Sempre que Vitória sentava na sua mesa, e colocava aquela tiara com fone de ouvidos e microfone, se sentia um lixo. Trabalhar com telemarketing não era a profissão com qual sonhava para o auge de seus vinte anos. Naqueles primeiros minutos, enquanto esperava o computador logar, pensava que o suicídio não era uma hipótese a ser descartada para um futuro próximo. Naquele dia, em específico, tinha ficado cheirando com uns amigos até uma hora antes de estar ali, sentada naquela cadeira.
Levava no bolso metade de um pino de pó. Pretendia ainda dar mais três tiros durante as seis horas de expediente. Como podia levantar da mesa apenas duas vezes neste período, com direito a dez minutos por saída, o último suspiro ia ser antes de ir para casa. Era muito tempo, e pouca cocaína. Não aguentou esperar o vagaroso relógio andar. Mais de uma hora antes de previsto foi ao banheiro dar o primeiro tiro.
O ar condicionado, programado para 23°C , não era o suficiente para conter o seu suor, frio. Seu corpo também não era mais capaz de conter a angustia e desespero que tentavam se emancipar. Dava para ver nos seus olhos fundos e vidrados. Estava estampado na sua cara pálida, com lábios roxos e nariz vermelho. Indisfarçável na sua mão tremula. Digno de pena sua expressão de cansada. A podridão era perceptível em sua voz, baixa e rouca.
Nove horas. Uma hora depois de que chegou, já não conseguia mais atender aos telefonemas. A respiração ofegante e a fala engasgada impediam qualquer um de entender suas palavras. Foram longos e angustiantes trinta minutos inoperantes, até que foi chamada por seu supervisor.
“É notável o seu mal estar. Pegue suas coisas, um atestado num posto de saúde, e vá para casa”, falou ele num tom frio e cético.
“Vou para casa, mas não vou passar num posto de saúde”, ela respondeu, tentando, sem sucesso, parecer segura.
“Assim vou ter que descontar este dia. Vou considerar como falta”, retrucou ele.
“Então deixe-me voltar e fritar na minha mesa!” Vitória começava a ficar nervosa.

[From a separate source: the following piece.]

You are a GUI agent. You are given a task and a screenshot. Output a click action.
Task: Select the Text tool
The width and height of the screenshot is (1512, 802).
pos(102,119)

“Você não esta se ajudando”, disse ele num tom de alerta.
“Nem você!”, retrucou ela, de bate pronto.
Então fez-se um silêncio um tanto quanto constrangedor, mais para ela.

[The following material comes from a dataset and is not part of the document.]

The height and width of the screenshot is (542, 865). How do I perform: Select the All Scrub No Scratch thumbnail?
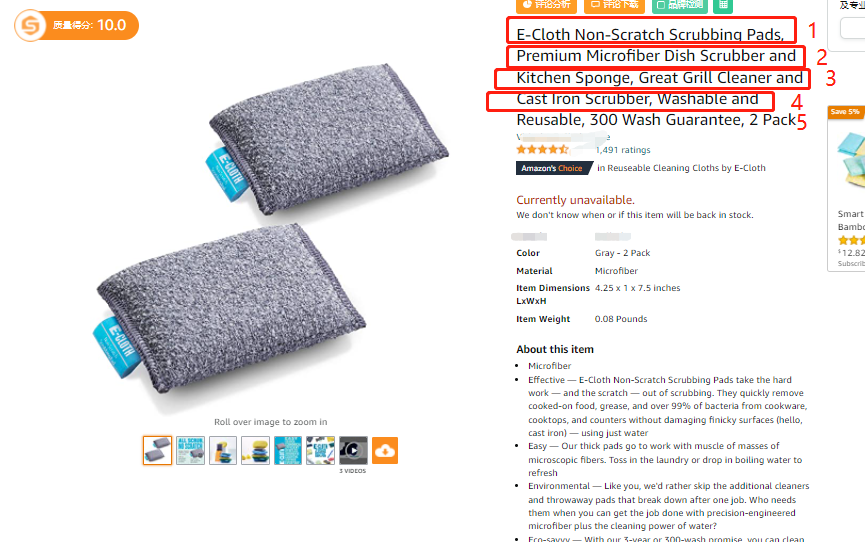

“Veja Vitória, nós sabemos porque você esta assim. Se você não quiser se ajudar não vou deixar isso atrapalhar a empresa”, voltou a falar ele, num tom sério.
“O que você quer dizer? Fala! Não fica fazendo joguinhos. Você esta me ameaçando? Você não pode provar nada! Você esta me ofendendo! Vou embora deste lixo de lugar!”, respondeu ela não disfarçando o temperamento descontrolado. Bateu a porta e saiu pisando firme no rumo do elevador.
Enquanto andava na direção do ponto de ônibus lembrou dos tempos em que saia da escola e ia direto para casa de Mariana. Elas ficavam no quarto fazendo planos e mais planos com todos os garotos do colégio e os bonitões da televisão. Mari estava no terceiro ano de letras, fazendo estágio. Vitória nunca tinha tentado começar nada, nem um curso técnico. Maria, uma outra amiga delas, tinha conseguido um trabalho como secretária porque sabia falar inglês. Vitória ainda não sabia o que queria da vida. Neste momento a frustração consigo mesma só podia ser amenizada por um último tiro, que ela carregava no bolso.
Entrou no ônibus e foi sentar no último banco. Tirou o espelho para maquiagem e sem cerimônia mandou o último suspiro. Seus dentes estavam cerrador. “Mordendo o calcanhar”. Suas pernas mexiam freneticamente em movimentos repetitivos. Roía as unhas. O calor castigava sua pressão. Sentia as veias do pescoço pulsarem. Alguns fios de cabelos se agarravam em seu toso e testa suados. Tinha uma aparência degradante.
Chegou em casa já eram quase onze da manhã. Seu pai e sua mãe estavam trabalhando. O irmão mais novo na escola. Ela tomou um banho e começou a se sentir melhor. Tentou comer alguma coisa, mas seu estomago não se apetecia com nada. Depois de dar uns pegas num baseado conseguiu dormir, pouco antes da uma hora. No limiar entre o sono e a vida, com a cabeça já confortada no travesseiro, seu último pensamento foi: “O inferno são os outros!”